Pourtant, derrière l’élan rhétorique se dessinent déjà des lignes de forces plus anciennes. François Mitterrand, ancien ministre de l’Intérieur durant la guerre d’Algérie, connaît la mécanique impériale et l’importance stratégique du « pré-carré » dans le rayonnement français. Ce passé pèse sur chacune de ses décisions, tout comme un contexte international dominé par les rivalités Est-Ouest et les chocs pétroliers. Très vite, la nécessité perçue de préserver des positions d’influence l’emporte sur l’ambition de rupture.
La cellule africaine, pivot d’une diplomatie parallèle
À l’Élysée, la création puis la consolidation de la cellule africaine incarnent cette continuité. Placée sous la houlette de Jacques Foccart sous les présidences antérieures, la structure change de visages mais non de logique. Mitterrand y installe d’abord Guy Penne, puis son propre fils, Jean-Christophe, scellant un mode opératoire reposant sur des canaux informels, hors du contrôle des assemblées. Pour nombre d’observateurs, cette configuration recycle les réflexes de la IVe République : personnalisation des liens, traitement bilatéral des crises et accès privilégié aux palais présidentiels africains.

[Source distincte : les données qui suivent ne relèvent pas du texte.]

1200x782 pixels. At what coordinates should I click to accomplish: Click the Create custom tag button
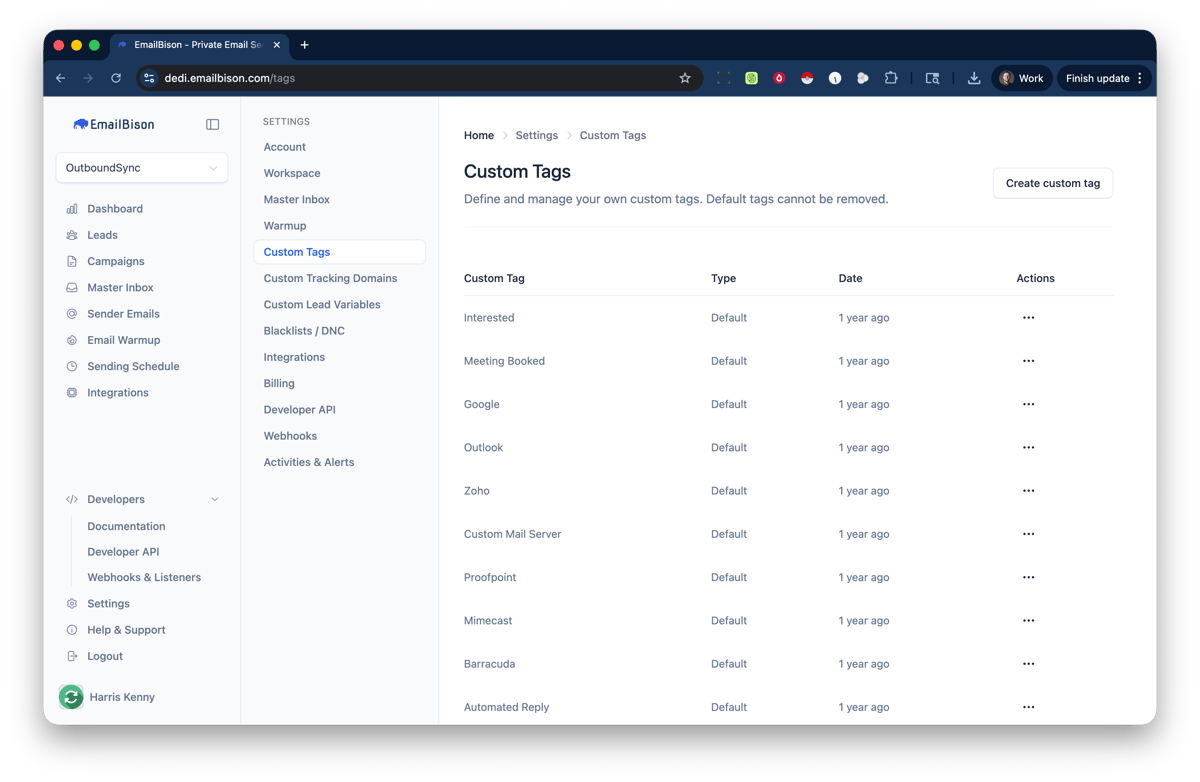1052,183
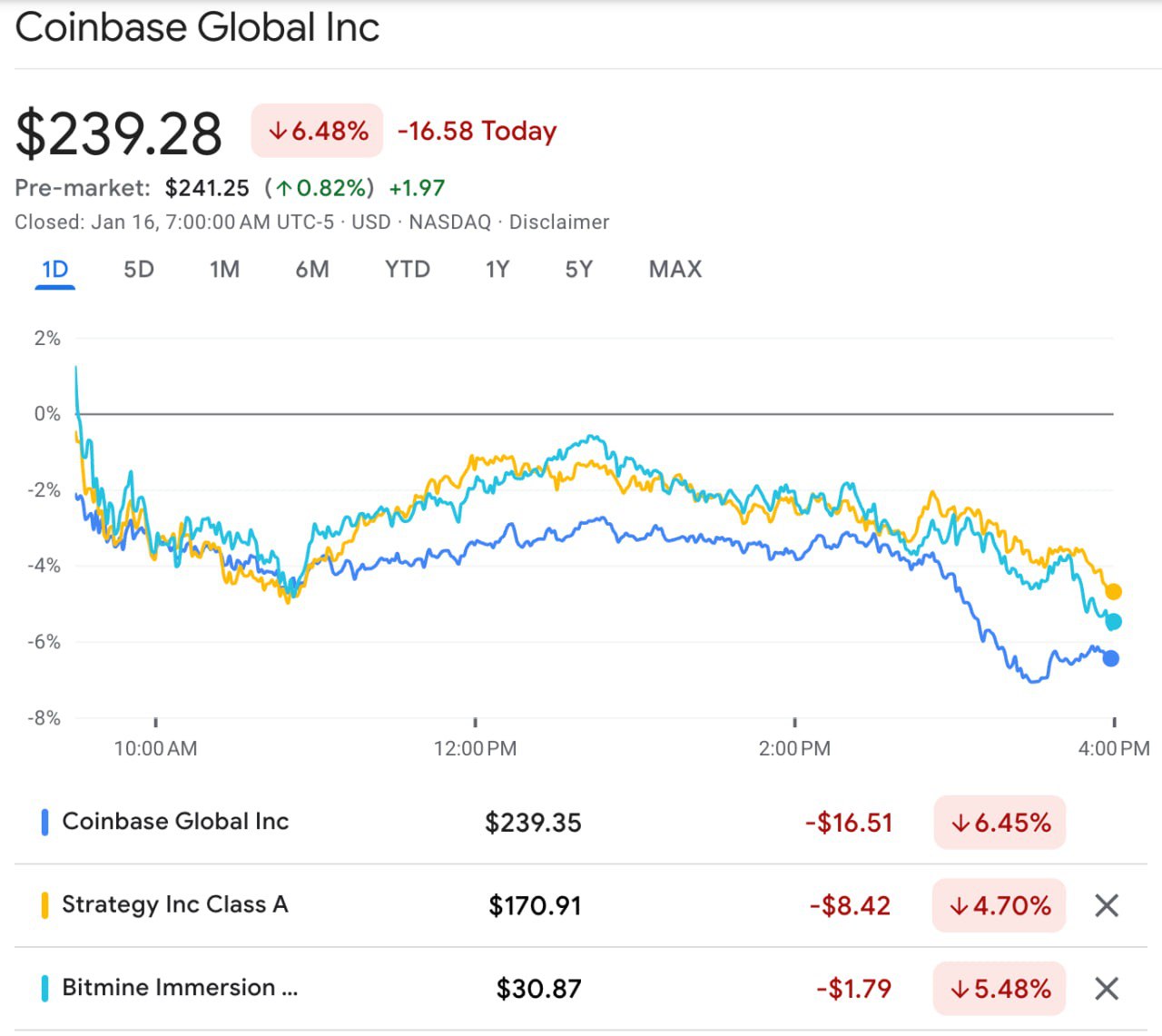Viewport: 1162px width, 1036px height.
Task: Select the YTD time range
Action: 407,270
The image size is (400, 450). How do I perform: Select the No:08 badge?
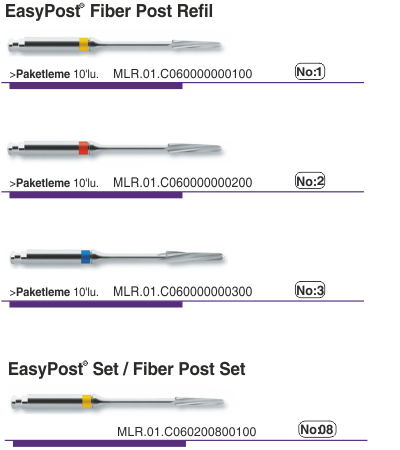(317, 429)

Les dirigeants du Sahel et du golfe de Guinée, conscients des ressorts de cette proximité, savent pouvoir mobiliser Paris pour stabiliser des régimes ou pourvoyeur de ressources. En échange, la France consolide son dispositif militaire – bases, accords de défense, pré-positionnement d’unités – et un système financier incarné par le franc CFA. Les marchés publics, l’approvisionnement énergétique et la francophonie s’ajoutent à cet engrenage, produisant un réseau d’intérêts croisés que la littérature politologique désignera plus tard sous le terme de « Françafrique ».
Du discours de La Baule au silence stratégique
En juin 1990, alors que le vent de la perestroïka gagne l’Afrique, François Mitterrand prononce à La Baule un discours qui promet une « prime à la démocratisation ». L’annonce provoque un frisson d’espérance chez les sociétés civiles de Bamako à Libreville. Pourtant, sur le terrain, l’appareil d’État français demeure prudent. Les conditionnalités économiques sont rarement appliquées, les chefs d’État proches de Paris restent à l’abri des critiques officielles et l’aide publique au développement continue d’alimenter des circuits souvent opaques.

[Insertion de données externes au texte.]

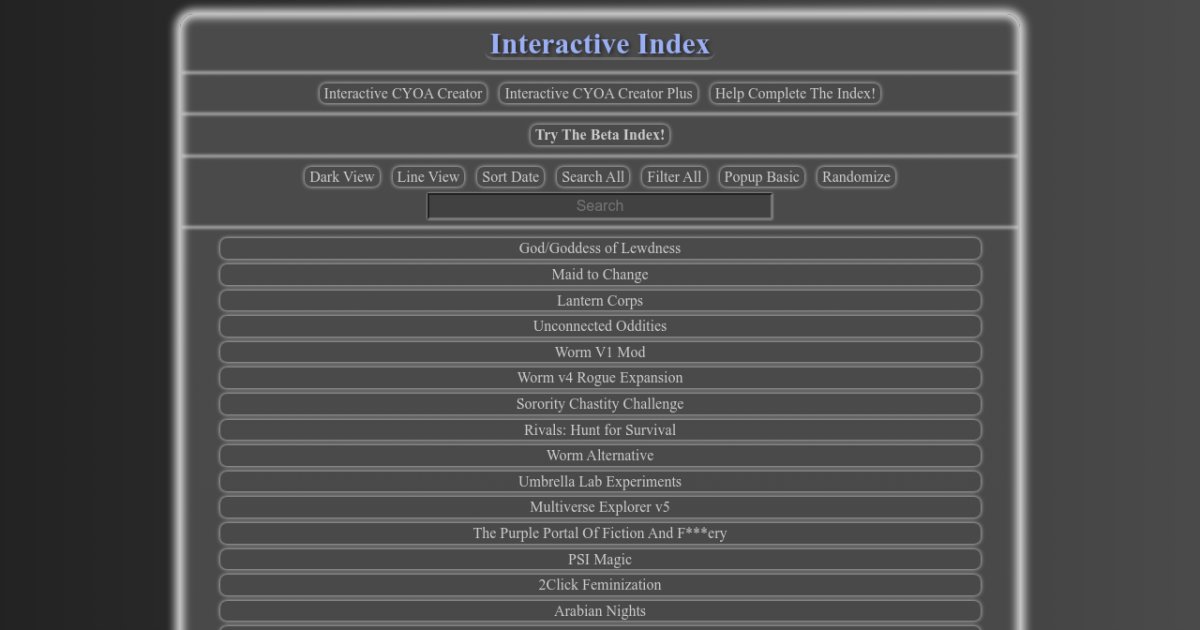The height and width of the screenshot is (630, 1200).
Task: Open Interactive CYOA Creator Plus
Action: tap(598, 94)
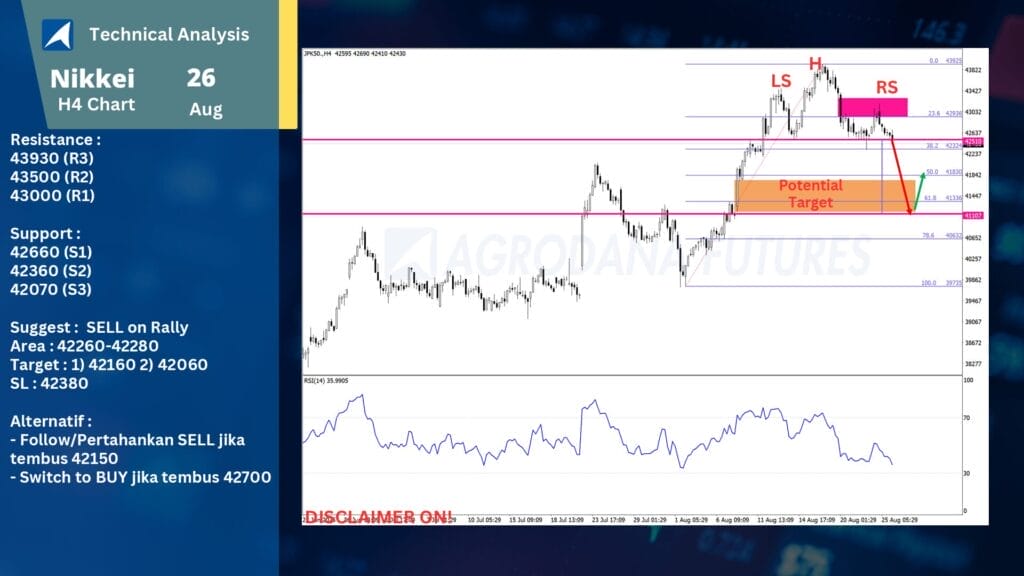Click the pink 41107 price tag

point(971,215)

Ce décalage entre parole et pratique trouve son apogée dans la multiplication des opérations extérieures. Entre 1981 et 1995, Paris lance ou participe à près d’une trentaine d’interventions militaires au sud du Sahara. Si certaines répondent à des impératifs humanitaires ou à la protection de ressortissants, d’autres consolident des régimes confrontés à des soulèvements internes. Les chancelleries étrangères analysent alors cette attitude comme une manifestation d’un droit d’ingérence sélectif, protectionniste et, aux yeux de certains, néocolonial.
Les ondes de choc au Sahel d’aujourd’hui
Le Mali en 2021, le Burkina Faso en 2022 puis le Niger en 2023 basculent sous l’autorité de juntes militaires qui, chacune à sa manière, dénoncent un ordre postcolonial perçu comme facteur d’aliénation. Le rejet des contingents français, la renégociation des accords de défense et l’appel à de nouveaux partenaires révèlent la vigueur d’un imaginaire collectif façonné par plusieurs décennies de présence hexagonale. Si la France a, depuis le début des années 2000, réduit certains leviers – privatisation d’Elf, montée en puissance de l’UE dans l’aide publique – l’empreinte symbolique reste forte.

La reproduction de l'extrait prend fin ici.